Search & Sorting Primer

The third part of my interview preparation focusing on searching and sorting. Find the introduction on data structures here.

  • Binary search
    • Applied on a sorted array
    • Recursive or iterative implementations
    • If there are more than one matching results (i.e. numbers are not distinct) returns a random index. To find the first one go left.
    • Examples: 9.3 in 1
  • Generic Search

Sorting

Classification

  • Stable: the relative order of equal elements is preserved.
  • In-place: returns the input sorted (not a copy of it), in practice this means it requires O(1 or logn) auxiliary space.
  • Comparative: based on comparisons
    • Comparative algorithms can't do better than nlogn on average or worst cases.
    • All of the following are comparative except counting-radix-bucket.
  • General method: insertion, exchange, selection, merging, etc.
  • Adaptability: Whether or not the presorted-ness of the input affects the running time.
Name Time (best-worst) Space Stable? In-place
Insertion n-n^2 O(1) yes yes
Selection n^2 O(1) no yes
Heapsort nlogk-nlogn O(1) no yes
Mergesort nlogn O(n) yes no
Quicksort nlogn-n^2 O(logn) no (usually)  
Counting sort n k - (doesn't make sense for ints) yes

Details

  • Insertion: splits sorted and unsorted part of the input, implementation looks back in the sorted part for every element. Can be used as the base case for other divide n conquer algos (merge, quicksort or bucket sort)
  • Selection: Implementation looks ahead for the next minimum
    • Heapsort: selection sort with a (max or min) heap
  • Quicksort: divide n conquer, partition method. best theoretical explanation here, worst case when the pivot divides in very small and very big lists (recurrence T(n) = T(n-1) + O(n) and quadratic time).
    • Found 2 similar implementations (more here)
      1. Choose pivot, swap it to the end (or just choose last), keep an index of first larger than pivot element and run through the elements swaping with a smaller element. At the end swap the pivot with the larger element. Repeat for left and right side e.g. here or 3
      2. Choose pivot, swap left with right elements until the pointers cross, repeat for left and right list, see 1
    • Introsort: Quicksort + Heapsort
    • Practical example: 18.6 in 1
  • Mergesort: divide 'n' conquer, merging method.

* **Tasks to carry out**
1 - Condense the paragraph of the sorting primer that begins "Insertion: splits sorted" into a short bulleted list that keeps its main facts.
2 - Check each statement against the sorting primer and answer yes or no, quoting the deciding words: (a) Mergesort is in-place. (b) Comparative algorithms cannot do better than nlogn in the average or worst case. (c) Binary search is applied to an unsorted array.

* **Data listing**
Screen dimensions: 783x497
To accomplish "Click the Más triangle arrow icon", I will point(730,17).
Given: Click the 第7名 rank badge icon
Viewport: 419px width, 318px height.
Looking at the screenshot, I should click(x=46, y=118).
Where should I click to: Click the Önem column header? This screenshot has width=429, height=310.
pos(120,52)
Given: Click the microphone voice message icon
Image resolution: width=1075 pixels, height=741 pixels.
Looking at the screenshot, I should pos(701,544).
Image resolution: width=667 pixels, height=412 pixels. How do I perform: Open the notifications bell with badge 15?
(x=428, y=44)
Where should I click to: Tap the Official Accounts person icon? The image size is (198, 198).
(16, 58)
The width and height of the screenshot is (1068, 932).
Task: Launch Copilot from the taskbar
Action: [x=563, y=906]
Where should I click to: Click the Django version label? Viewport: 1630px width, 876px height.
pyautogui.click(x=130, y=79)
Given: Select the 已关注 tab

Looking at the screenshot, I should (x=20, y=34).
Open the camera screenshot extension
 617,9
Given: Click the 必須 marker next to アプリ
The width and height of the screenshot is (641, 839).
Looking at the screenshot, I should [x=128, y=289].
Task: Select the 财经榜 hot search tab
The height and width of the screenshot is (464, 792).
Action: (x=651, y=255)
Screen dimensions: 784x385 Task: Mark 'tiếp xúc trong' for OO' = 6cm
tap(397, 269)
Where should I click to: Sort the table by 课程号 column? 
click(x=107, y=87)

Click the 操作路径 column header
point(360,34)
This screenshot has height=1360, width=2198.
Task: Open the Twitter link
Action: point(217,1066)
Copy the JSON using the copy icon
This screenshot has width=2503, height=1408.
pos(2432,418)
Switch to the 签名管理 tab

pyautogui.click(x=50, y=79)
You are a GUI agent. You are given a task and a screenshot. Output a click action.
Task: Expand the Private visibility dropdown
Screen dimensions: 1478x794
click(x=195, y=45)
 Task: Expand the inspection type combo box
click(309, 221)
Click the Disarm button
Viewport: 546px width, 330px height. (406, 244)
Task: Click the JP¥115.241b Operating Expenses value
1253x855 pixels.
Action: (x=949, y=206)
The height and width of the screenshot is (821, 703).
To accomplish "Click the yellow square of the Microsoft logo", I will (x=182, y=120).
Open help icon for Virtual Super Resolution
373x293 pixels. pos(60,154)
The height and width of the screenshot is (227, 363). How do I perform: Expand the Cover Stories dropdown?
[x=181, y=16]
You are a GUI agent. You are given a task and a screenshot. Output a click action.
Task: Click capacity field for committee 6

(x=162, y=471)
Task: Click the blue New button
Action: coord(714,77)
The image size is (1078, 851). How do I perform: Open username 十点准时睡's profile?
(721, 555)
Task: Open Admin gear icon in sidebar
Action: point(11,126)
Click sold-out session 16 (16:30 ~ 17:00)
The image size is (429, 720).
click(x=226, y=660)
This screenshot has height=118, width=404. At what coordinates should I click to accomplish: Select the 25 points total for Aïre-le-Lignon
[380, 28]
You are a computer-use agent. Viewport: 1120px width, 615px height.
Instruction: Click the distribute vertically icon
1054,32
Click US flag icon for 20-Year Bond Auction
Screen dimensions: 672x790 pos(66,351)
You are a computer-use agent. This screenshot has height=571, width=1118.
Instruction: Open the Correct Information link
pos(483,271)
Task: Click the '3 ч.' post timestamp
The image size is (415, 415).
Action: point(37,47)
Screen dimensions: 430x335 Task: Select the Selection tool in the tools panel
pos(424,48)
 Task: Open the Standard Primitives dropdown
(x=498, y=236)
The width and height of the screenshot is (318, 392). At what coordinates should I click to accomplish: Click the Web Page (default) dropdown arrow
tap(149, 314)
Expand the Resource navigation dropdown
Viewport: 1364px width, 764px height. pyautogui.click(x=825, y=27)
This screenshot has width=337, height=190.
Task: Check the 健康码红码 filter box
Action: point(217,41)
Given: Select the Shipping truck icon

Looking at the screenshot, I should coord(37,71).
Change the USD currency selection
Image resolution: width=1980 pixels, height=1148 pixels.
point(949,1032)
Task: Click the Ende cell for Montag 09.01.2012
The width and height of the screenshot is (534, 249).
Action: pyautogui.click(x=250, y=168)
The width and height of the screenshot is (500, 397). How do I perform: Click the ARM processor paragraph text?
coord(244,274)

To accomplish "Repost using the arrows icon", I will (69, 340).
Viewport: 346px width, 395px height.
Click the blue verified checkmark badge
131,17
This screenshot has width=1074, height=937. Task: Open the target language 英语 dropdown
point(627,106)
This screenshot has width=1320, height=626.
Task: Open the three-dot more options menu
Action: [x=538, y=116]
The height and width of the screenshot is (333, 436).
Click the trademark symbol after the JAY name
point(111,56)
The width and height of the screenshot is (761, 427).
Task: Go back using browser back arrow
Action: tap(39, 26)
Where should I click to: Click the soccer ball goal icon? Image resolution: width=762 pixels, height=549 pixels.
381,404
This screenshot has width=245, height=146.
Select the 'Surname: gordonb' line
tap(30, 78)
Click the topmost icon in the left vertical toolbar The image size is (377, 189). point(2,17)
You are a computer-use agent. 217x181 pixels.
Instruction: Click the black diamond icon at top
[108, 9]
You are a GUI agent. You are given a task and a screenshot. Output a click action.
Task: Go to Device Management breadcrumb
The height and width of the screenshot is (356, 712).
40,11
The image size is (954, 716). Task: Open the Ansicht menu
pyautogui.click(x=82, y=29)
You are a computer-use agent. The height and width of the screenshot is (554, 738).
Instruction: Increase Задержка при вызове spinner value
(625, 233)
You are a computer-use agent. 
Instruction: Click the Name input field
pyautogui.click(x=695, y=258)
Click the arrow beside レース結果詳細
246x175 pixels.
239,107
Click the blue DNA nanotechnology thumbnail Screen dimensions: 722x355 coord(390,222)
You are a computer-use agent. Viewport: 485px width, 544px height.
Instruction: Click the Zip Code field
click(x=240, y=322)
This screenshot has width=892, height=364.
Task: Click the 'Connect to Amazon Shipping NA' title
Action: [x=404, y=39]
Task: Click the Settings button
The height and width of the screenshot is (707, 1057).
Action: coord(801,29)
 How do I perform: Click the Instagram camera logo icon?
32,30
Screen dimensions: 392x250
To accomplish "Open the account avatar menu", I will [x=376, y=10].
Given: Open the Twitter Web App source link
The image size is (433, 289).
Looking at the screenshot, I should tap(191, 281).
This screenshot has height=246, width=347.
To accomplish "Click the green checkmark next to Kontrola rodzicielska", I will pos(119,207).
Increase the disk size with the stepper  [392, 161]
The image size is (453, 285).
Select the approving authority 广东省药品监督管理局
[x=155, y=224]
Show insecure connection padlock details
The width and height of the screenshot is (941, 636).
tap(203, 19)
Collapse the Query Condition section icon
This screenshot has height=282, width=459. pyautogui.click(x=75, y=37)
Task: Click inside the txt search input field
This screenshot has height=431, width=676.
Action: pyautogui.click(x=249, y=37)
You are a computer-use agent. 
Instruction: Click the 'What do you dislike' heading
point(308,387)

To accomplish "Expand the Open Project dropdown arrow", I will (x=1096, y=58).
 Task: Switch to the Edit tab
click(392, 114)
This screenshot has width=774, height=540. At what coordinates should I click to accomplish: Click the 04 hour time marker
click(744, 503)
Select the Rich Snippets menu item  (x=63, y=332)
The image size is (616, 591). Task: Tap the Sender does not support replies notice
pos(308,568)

* **Solved tasks**
1 -
- Divides the input into a sorted part and an unsorted part.
- For every element, the implementation looks back through the sorted part.
- Can act as the base case for other divide-and-conquer algorithms: merge sort, quicksort, or bucket sort.

2 -
(a) No: "Mergesort nlogn O(n) yes no"
(b) Yes: "Comparative algorithms can't do better than nlogn on average or worst cases."
(c) No: "Applied on a sorted array"